## Exercise requirements
Your response should be every line of the data, written out exactly.

#### Source data ####

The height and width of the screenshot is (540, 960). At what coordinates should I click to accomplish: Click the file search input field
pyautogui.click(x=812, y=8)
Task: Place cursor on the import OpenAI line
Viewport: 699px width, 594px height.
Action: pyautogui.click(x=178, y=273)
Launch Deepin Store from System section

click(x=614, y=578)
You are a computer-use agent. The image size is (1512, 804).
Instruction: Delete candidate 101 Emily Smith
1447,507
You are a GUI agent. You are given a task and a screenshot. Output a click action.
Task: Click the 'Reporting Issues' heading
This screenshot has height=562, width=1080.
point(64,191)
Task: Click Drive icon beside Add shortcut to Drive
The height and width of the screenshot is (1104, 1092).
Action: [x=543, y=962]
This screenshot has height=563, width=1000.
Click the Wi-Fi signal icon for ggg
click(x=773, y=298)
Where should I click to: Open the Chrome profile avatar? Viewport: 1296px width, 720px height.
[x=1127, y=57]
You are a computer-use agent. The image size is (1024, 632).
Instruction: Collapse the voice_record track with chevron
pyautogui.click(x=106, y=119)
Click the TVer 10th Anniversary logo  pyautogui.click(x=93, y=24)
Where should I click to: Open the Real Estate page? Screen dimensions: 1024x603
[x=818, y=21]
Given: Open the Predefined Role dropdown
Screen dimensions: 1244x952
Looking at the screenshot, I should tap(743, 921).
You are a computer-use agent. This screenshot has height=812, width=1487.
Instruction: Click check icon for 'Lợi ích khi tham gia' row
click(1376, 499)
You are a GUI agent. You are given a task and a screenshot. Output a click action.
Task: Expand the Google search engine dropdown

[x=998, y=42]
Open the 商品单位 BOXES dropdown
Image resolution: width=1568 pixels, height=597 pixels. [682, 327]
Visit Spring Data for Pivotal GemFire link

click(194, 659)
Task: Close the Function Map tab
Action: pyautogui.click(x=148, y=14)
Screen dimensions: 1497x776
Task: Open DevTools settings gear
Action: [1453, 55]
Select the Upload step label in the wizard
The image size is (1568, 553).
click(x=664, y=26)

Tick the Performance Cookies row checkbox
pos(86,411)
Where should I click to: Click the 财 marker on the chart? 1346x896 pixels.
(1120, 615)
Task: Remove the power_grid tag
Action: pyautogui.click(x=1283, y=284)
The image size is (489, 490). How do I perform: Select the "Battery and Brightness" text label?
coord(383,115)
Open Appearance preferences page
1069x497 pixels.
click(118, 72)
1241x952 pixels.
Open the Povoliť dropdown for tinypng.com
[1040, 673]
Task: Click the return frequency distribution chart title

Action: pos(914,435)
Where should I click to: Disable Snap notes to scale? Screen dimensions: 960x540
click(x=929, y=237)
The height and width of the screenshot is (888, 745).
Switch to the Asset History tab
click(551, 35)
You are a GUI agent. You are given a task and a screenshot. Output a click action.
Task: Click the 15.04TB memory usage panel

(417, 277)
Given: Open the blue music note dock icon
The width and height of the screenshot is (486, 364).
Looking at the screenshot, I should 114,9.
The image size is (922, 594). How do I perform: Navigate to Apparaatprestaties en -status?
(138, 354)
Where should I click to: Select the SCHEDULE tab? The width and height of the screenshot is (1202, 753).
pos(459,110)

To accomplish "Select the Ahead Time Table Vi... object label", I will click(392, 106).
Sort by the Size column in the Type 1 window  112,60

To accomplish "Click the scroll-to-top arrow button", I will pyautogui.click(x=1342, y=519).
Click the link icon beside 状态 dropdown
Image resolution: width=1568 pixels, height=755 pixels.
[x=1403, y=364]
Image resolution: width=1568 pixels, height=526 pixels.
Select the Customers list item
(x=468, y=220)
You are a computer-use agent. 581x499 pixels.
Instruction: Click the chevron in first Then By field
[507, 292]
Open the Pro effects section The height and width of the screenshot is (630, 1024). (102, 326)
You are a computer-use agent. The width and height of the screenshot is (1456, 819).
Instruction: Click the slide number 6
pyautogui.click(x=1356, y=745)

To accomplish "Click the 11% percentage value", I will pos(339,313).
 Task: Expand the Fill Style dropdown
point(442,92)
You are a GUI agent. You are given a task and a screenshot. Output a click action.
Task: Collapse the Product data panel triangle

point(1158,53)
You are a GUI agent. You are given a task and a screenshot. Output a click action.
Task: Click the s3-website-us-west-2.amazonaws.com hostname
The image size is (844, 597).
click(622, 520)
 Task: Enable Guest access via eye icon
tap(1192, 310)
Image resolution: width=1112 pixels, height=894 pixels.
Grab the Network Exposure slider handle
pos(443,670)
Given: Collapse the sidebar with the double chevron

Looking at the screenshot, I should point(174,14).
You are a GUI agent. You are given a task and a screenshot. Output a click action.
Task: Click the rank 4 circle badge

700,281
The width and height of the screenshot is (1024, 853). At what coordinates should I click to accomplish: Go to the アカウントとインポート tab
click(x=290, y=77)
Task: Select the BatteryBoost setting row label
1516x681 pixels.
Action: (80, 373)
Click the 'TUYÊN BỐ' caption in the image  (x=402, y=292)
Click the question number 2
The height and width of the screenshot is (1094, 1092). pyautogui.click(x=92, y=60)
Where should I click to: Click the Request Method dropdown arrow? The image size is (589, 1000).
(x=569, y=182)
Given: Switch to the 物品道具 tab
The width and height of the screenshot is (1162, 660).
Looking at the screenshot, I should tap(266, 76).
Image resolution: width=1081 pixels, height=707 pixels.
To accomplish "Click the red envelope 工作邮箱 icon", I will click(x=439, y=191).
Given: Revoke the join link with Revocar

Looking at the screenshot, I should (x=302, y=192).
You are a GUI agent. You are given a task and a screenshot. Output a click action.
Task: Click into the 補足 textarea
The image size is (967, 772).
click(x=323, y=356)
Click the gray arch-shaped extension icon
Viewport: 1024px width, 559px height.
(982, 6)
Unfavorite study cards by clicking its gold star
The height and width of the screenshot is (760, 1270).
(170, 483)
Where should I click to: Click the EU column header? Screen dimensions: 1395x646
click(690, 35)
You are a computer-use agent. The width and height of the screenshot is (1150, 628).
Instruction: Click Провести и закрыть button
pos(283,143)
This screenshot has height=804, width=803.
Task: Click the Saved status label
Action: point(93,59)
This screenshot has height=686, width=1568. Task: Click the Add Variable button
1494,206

####

## Exercise answer
The height and width of the screenshot is (540, 960). At what coordinates should I click to accomplish: Click the file search input field
pyautogui.click(x=812, y=8)
Task: Place cursor on the import OpenAI line
Viewport: 699px width, 594px height.
Action: pyautogui.click(x=178, y=273)
Launch Deepin Store from System section

click(x=614, y=578)
You are a computer-use agent. The image size is (1512, 804).
Instruction: Delete candidate 101 Emily Smith
1447,507
You are a GUI agent. You are given a task and a screenshot. Output a click action.
Task: Click the 'Reporting Issues' heading
This screenshot has height=562, width=1080.
point(64,191)
Task: Click Drive icon beside Add shortcut to Drive
The height and width of the screenshot is (1104, 1092).
Action: [x=543, y=962]
This screenshot has height=563, width=1000.
Click the Wi-Fi signal icon for ggg
click(x=773, y=298)
Where should I click to: Open the Chrome profile avatar? Viewport: 1296px width, 720px height.
[x=1127, y=57]
You are a computer-use agent. The image size is (1024, 632).
Instruction: Collapse the voice_record track with chevron
pyautogui.click(x=106, y=119)
Click the TVer 10th Anniversary logo  pyautogui.click(x=93, y=24)
Where should I click to: Open the Real Estate page? Screen dimensions: 1024x603
[x=818, y=21]
Given: Open the Predefined Role dropdown
Screen dimensions: 1244x952
Looking at the screenshot, I should tap(743, 921).
You are a computer-use agent. This screenshot has height=812, width=1487.
Instruction: Click check icon for 'Lợi ích khi tham gia' row
click(1376, 499)
You are a GUI agent. You are given a task and a screenshot. Output a click action.
Task: Expand the Google search engine dropdown

[x=998, y=42]
Open the 商品单位 BOXES dropdown
Image resolution: width=1568 pixels, height=597 pixels. [682, 327]
Visit Spring Data for Pivotal GemFire link

click(194, 659)
Task: Close the Function Map tab
Action: pyautogui.click(x=148, y=14)
Screen dimensions: 1497x776
Task: Open DevTools settings gear
Action: [1453, 55]
Select the Upload step label in the wizard
The image size is (1568, 553).
click(x=664, y=26)

Tick the Performance Cookies row checkbox
pos(86,411)
Where should I click to: Click the 财 marker on the chart? 1346x896 pixels.
(1120, 615)
Task: Remove the power_grid tag
Action: pyautogui.click(x=1283, y=284)
The image size is (489, 490). How do I perform: Select the "Battery and Brightness" text label?
coord(383,115)
Open Appearance preferences page
1069x497 pixels.
click(118, 72)
1241x952 pixels.
Open the Povoliť dropdown for tinypng.com
[1040, 673]
Task: Click the return frequency distribution chart title

Action: pos(914,435)
Where should I click to: Disable Snap notes to scale? Screen dimensions: 960x540
click(x=929, y=237)
The height and width of the screenshot is (888, 745).
Switch to the Asset History tab
click(551, 35)
You are a GUI agent. You are given a task and a screenshot. Output a click action.
Task: Click the 15.04TB memory usage panel

(417, 277)
Given: Open the blue music note dock icon
The width and height of the screenshot is (486, 364).
Looking at the screenshot, I should 114,9.
The image size is (922, 594). How do I perform: Navigate to Apparaatprestaties en -status?
(138, 354)
Where should I click to: Select the SCHEDULE tab? The width and height of the screenshot is (1202, 753).
pos(459,110)

To accomplish "Select the Ahead Time Table Vi... object label", I will click(392, 106).
Sort by the Size column in the Type 1 window  112,60

To accomplish "Click the scroll-to-top arrow button", I will pyautogui.click(x=1342, y=519).
Click the link icon beside 状态 dropdown
Image resolution: width=1568 pixels, height=755 pixels.
[x=1403, y=364]
Image resolution: width=1568 pixels, height=526 pixels.
Select the Customers list item
(x=468, y=220)
You are a computer-use agent. 581x499 pixels.
Instruction: Click the chevron in first Then By field
[507, 292]
Open the Pro effects section The height and width of the screenshot is (630, 1024). (102, 326)
You are a computer-use agent. The width and height of the screenshot is (1456, 819).
Instruction: Click the slide number 6
pyautogui.click(x=1356, y=745)

To accomplish "Click the 11% percentage value", I will pos(339,313).
 Task: Expand the Fill Style dropdown
point(442,92)
You are a GUI agent. You are given a task and a screenshot. Output a click action.
Task: Collapse the Product data panel triangle

point(1158,53)
You are a GUI agent. You are given a task and a screenshot. Output a click action.
Task: Click the s3-website-us-west-2.amazonaws.com hostname
The image size is (844, 597).
click(622, 520)
 Task: Enable Guest access via eye icon
tap(1192, 310)
Image resolution: width=1112 pixels, height=894 pixels.
Grab the Network Exposure slider handle
pos(443,670)
Given: Collapse the sidebar with the double chevron

Looking at the screenshot, I should point(174,14).
You are a GUI agent. You are given a task and a screenshot. Output a click action.
Task: Click the rank 4 circle badge

700,281
The width and height of the screenshot is (1024, 853). At what coordinates should I click to accomplish: Go to the アカウントとインポート tab
click(x=290, y=77)
Task: Select the BatteryBoost setting row label
1516x681 pixels.
Action: (80, 373)
Click the 'TUYÊN BỐ' caption in the image  (x=402, y=292)
Click the question number 2
The height and width of the screenshot is (1094, 1092). pyautogui.click(x=92, y=60)
Where should I click to: Click the Request Method dropdown arrow? The image size is (589, 1000).
(x=569, y=182)
Given: Switch to the 物品道具 tab
The width and height of the screenshot is (1162, 660).
Looking at the screenshot, I should tap(266, 76).
Image resolution: width=1081 pixels, height=707 pixels.
To accomplish "Click the red envelope 工作邮箱 icon", I will click(x=439, y=191).
Given: Revoke the join link with Revocar

Looking at the screenshot, I should (x=302, y=192).
You are a GUI agent. You are given a task and a screenshot. Output a click action.
Task: Click into the 補足 textarea
The image size is (967, 772).
click(x=323, y=356)
Click the gray arch-shaped extension icon
Viewport: 1024px width, 559px height.
(982, 6)
Unfavorite study cards by clicking its gold star
The height and width of the screenshot is (760, 1270).
(170, 483)
Where should I click to: Click the EU column header? Screen dimensions: 1395x646
click(690, 35)
You are a computer-use agent. The width and height of the screenshot is (1150, 628).
Instruction: Click Провести и закрыть button
pos(283,143)
This screenshot has height=804, width=803.
Task: Click the Saved status label
Action: point(93,59)
This screenshot has height=686, width=1568. Task: Click the Add Variable button
1494,206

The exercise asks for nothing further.